The celebration of recently-arrived, hard-working immigrants at the expense of troubled native-born Americans, quite poignantly demonstrates the left’s own tendency toward the often-called modern “throw-away culture” of convenience and replaceability. When it comes to energy, recycling, or “buying local,” the left unhesitatingly speaks the language of sustainability, community, and anti-consumerism. But when it comes to native-born working-class Americans, leftists have no problem denigrating their fellow citizens as “deplorables.” Immigrants, in contrast, “get the job done,” as the musical Hamilton declares.
Yet, immigrants did not build America (even if they played a critical role). Settlers did, as John Daniel Davidson’s recent Federalist article reminds us. Today, a pro-immigrant ideology seeks to repudiate that ancestry as inherently racist and colonialist and replace the past with newcomers who will keep goods and services cheap and strengthen liberal voting blocs.

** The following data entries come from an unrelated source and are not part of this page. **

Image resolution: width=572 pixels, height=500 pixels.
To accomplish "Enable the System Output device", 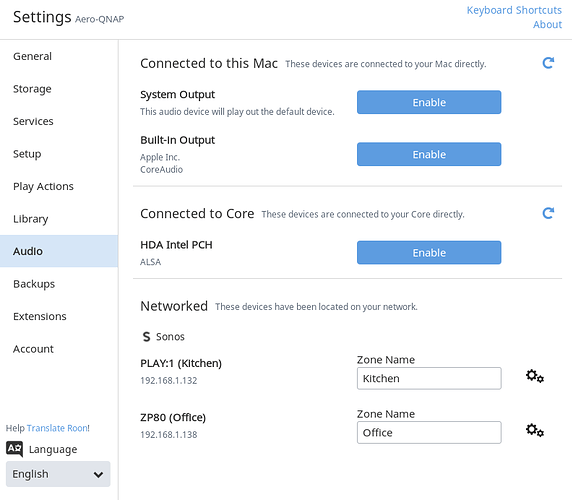I will click(429, 102).
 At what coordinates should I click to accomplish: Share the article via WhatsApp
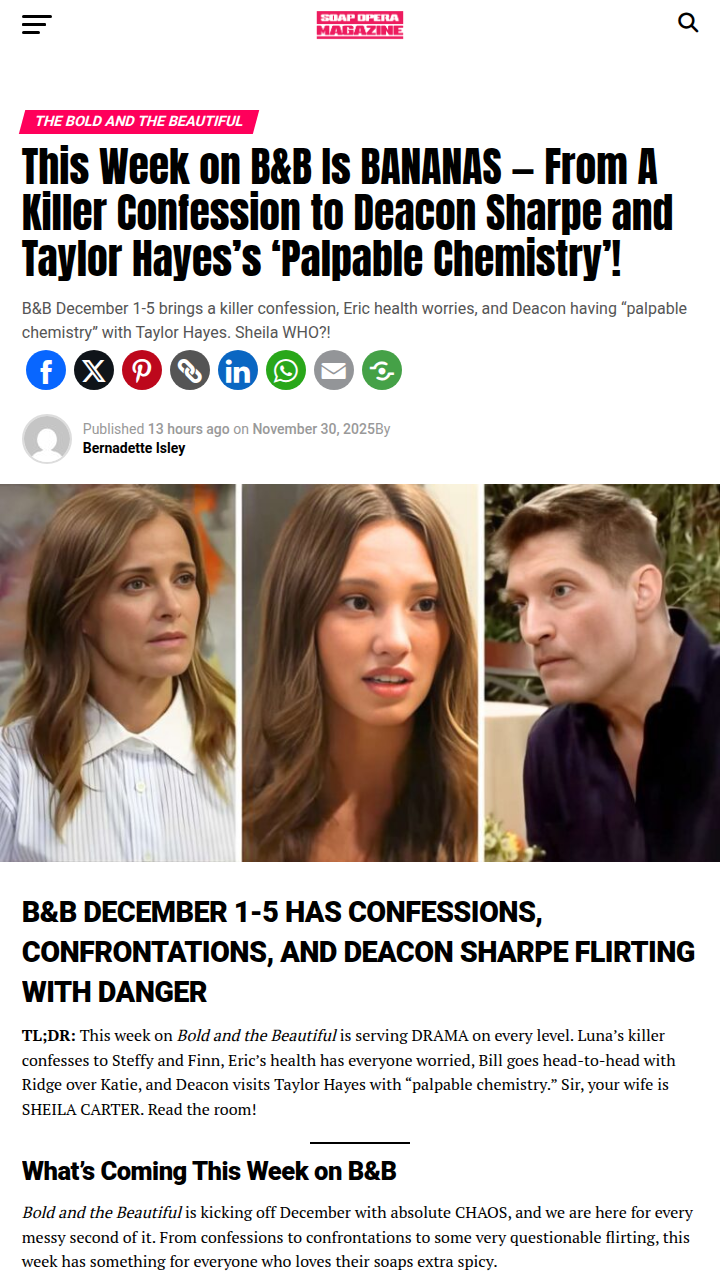286,370
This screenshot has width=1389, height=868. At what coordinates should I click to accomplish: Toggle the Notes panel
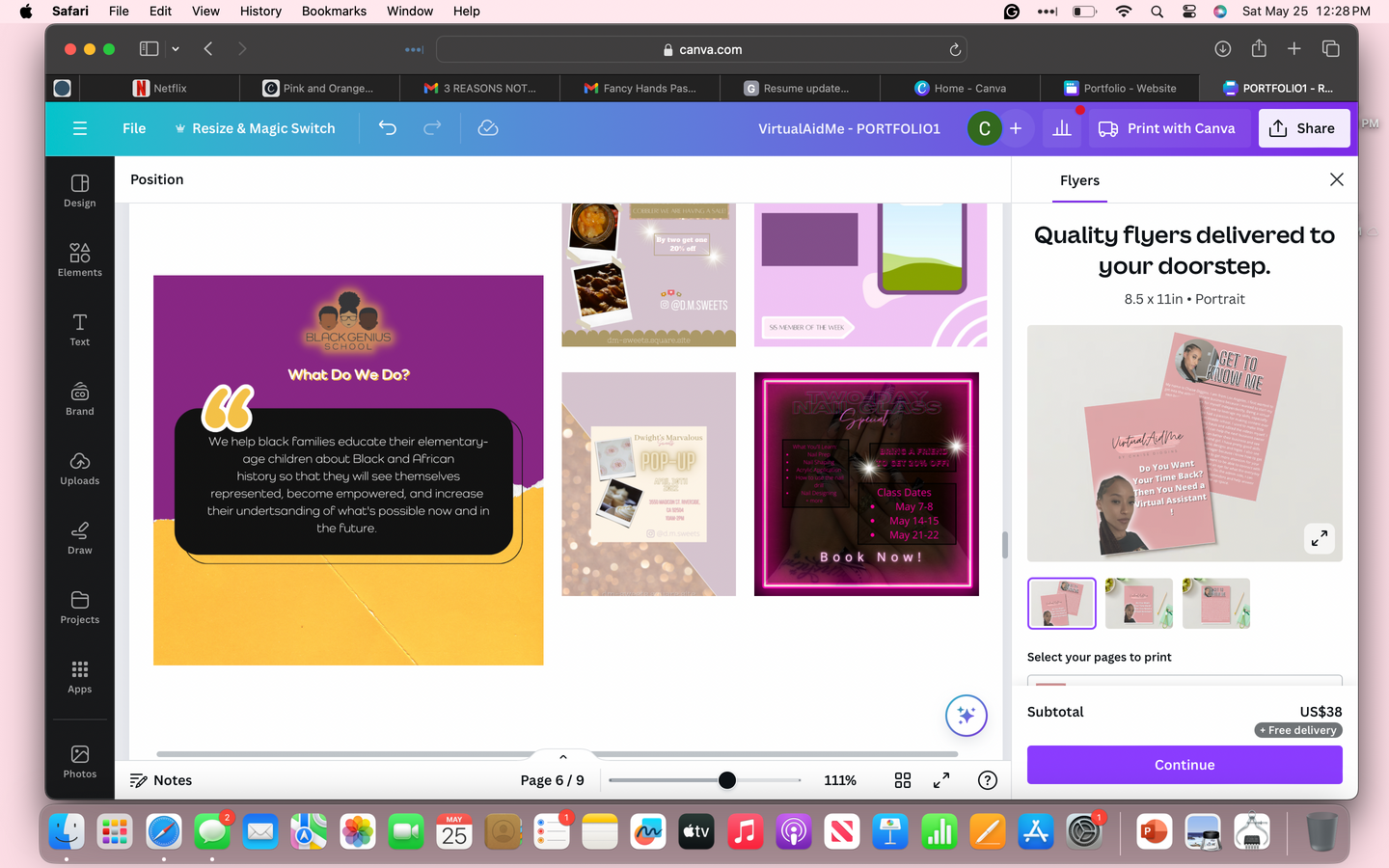tap(161, 780)
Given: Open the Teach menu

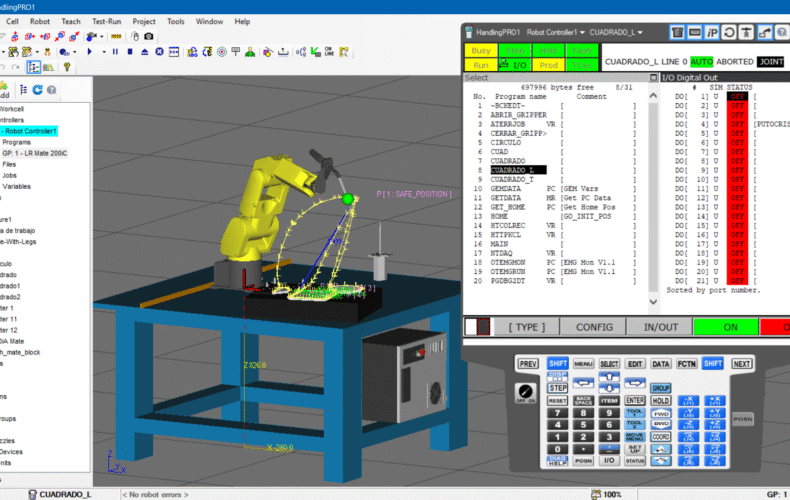Looking at the screenshot, I should coord(70,20).
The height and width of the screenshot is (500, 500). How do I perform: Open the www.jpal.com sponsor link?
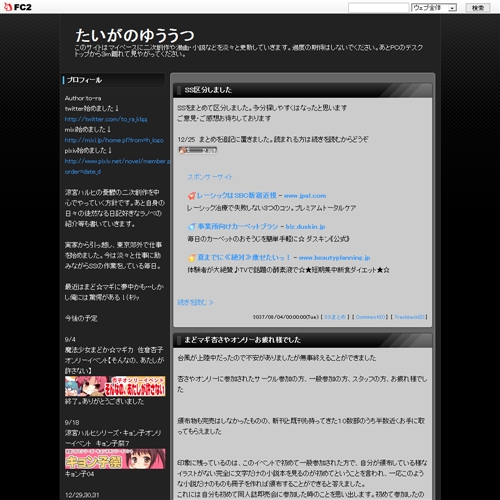click(x=305, y=196)

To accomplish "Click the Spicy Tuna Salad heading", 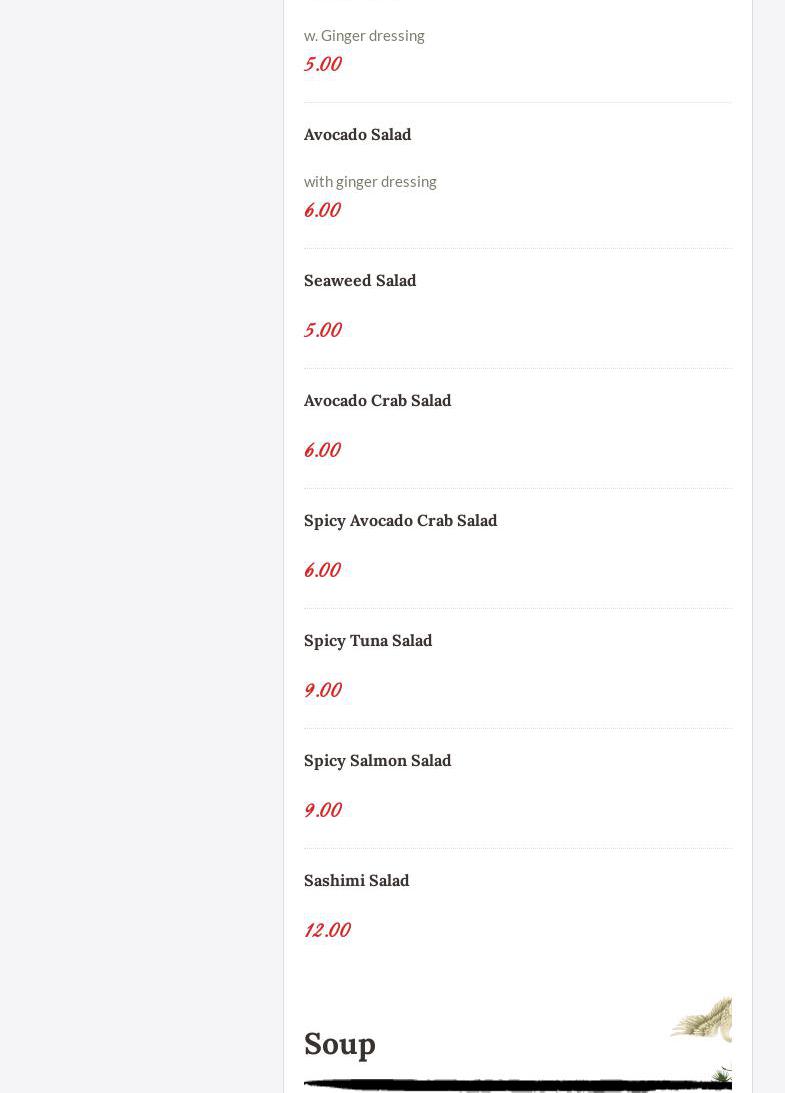I will [x=368, y=640].
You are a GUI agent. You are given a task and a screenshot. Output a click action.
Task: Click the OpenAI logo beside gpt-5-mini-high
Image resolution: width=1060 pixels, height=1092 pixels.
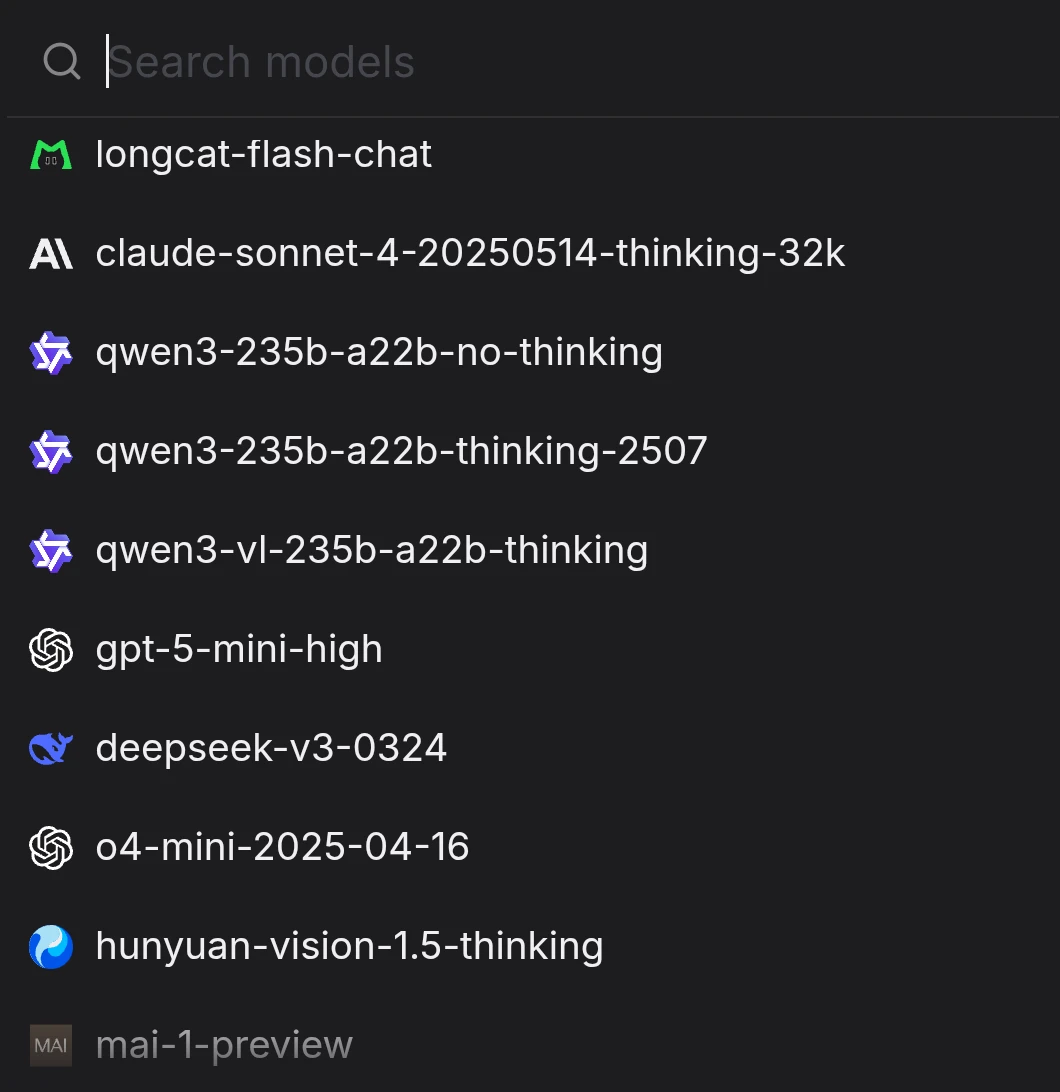coord(51,650)
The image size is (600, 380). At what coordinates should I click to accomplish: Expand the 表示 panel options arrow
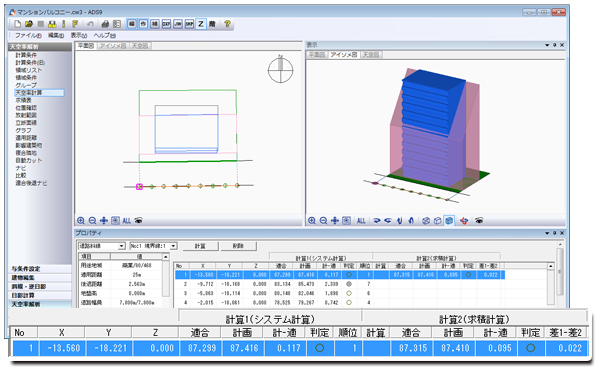tap(547, 45)
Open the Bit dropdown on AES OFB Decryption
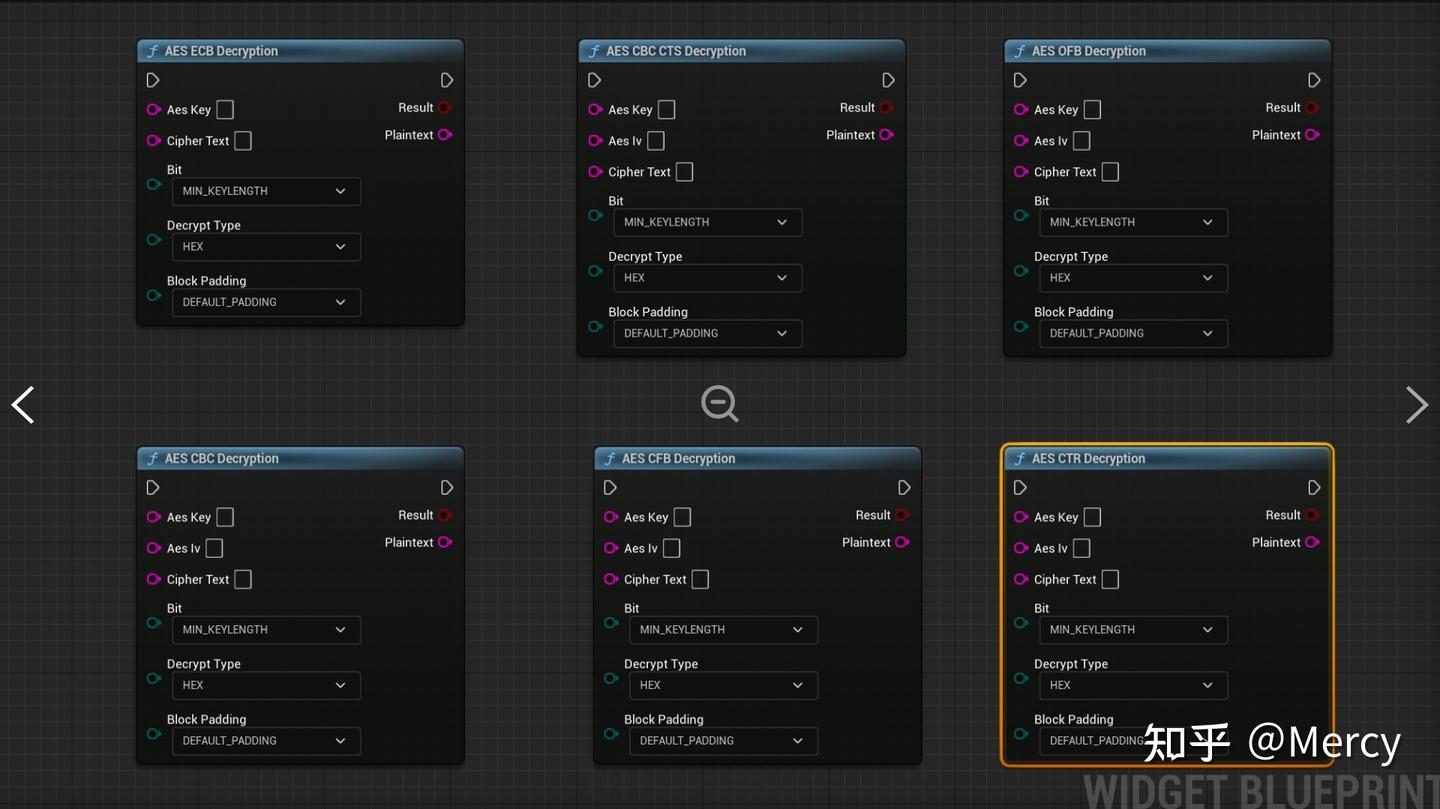1440x809 pixels. [1133, 222]
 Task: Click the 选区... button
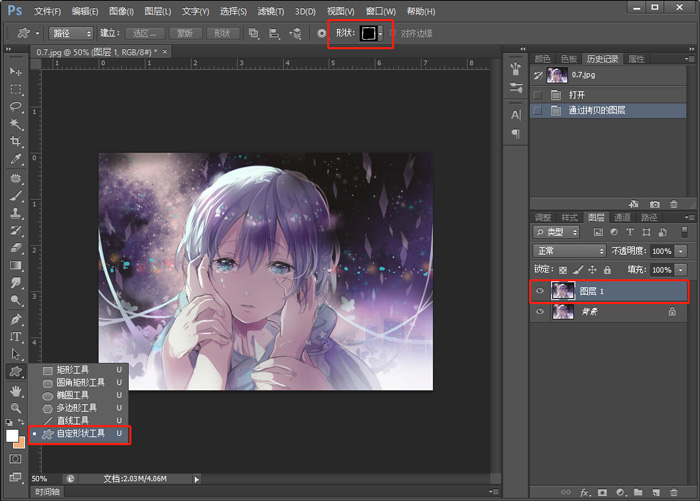tap(145, 33)
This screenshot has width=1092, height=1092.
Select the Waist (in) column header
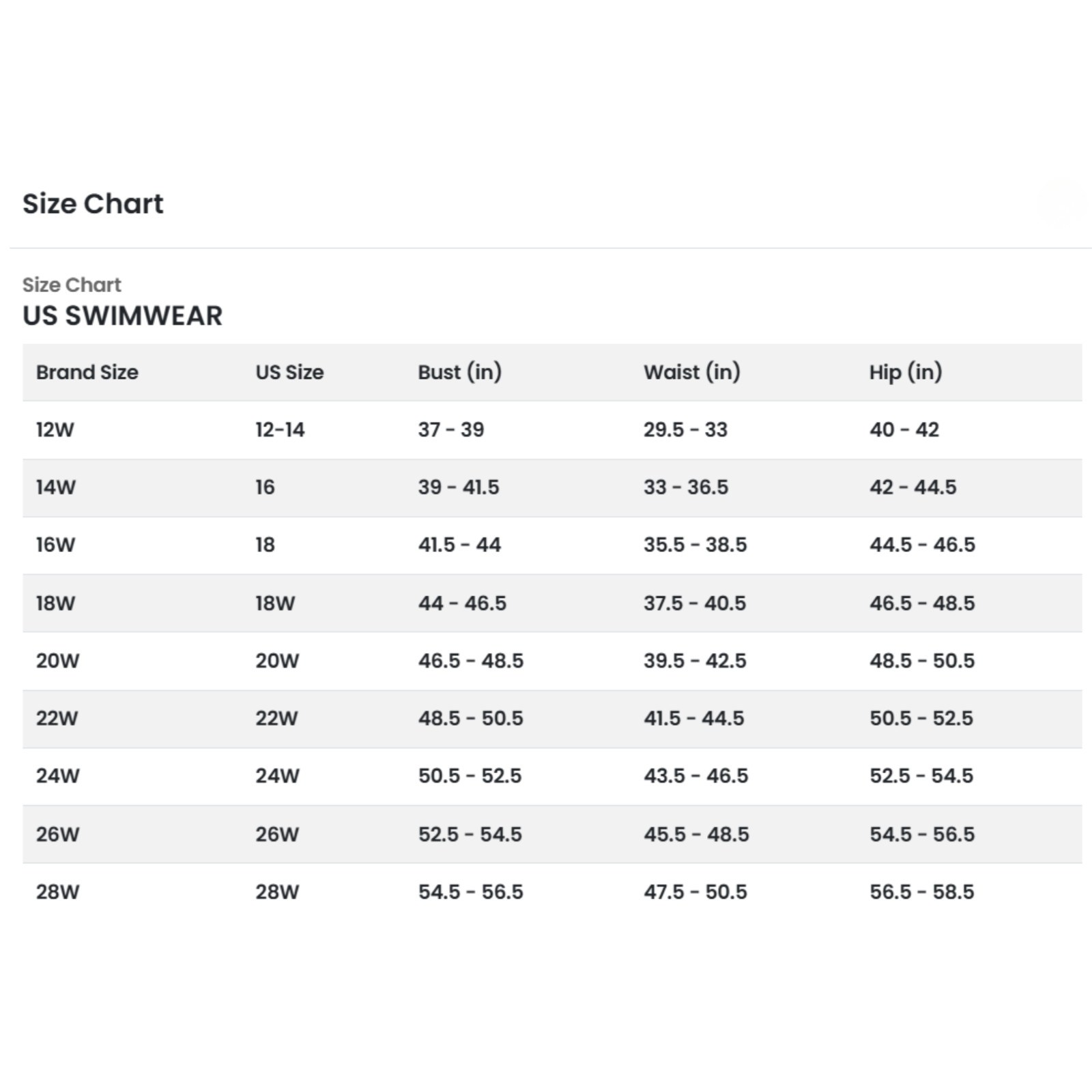pos(692,372)
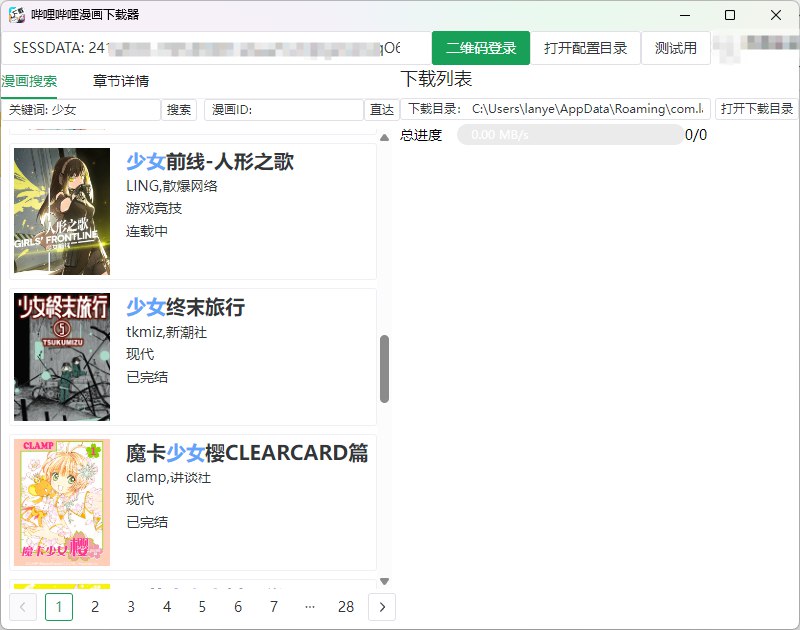This screenshot has width=800, height=630.
Task: Click the Bilibili manga downloader app icon
Action: 15,15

This is reprehensible. Our fellow citizens are our neighbors — if not our very flesh and blood. If they are struggling to keep a job or stay sober, we should not cast them into the darkness but help them, pray for them, and uplift them. Civic friendship — and Christianity, if we still hold to it — demands we do better for an America that feels left behind. That course — which undoubtedly requires a massive shift in our national social and economic priorities — may not be as easy as welcoming in millions of immigrants grateful for a better life. But it’s the right thing to do, as Vice President Vance argued when he spoke of the ordo amoris, the “order of charity,” that prioritizes those closest to us. Indeed, it’s the American thing to do.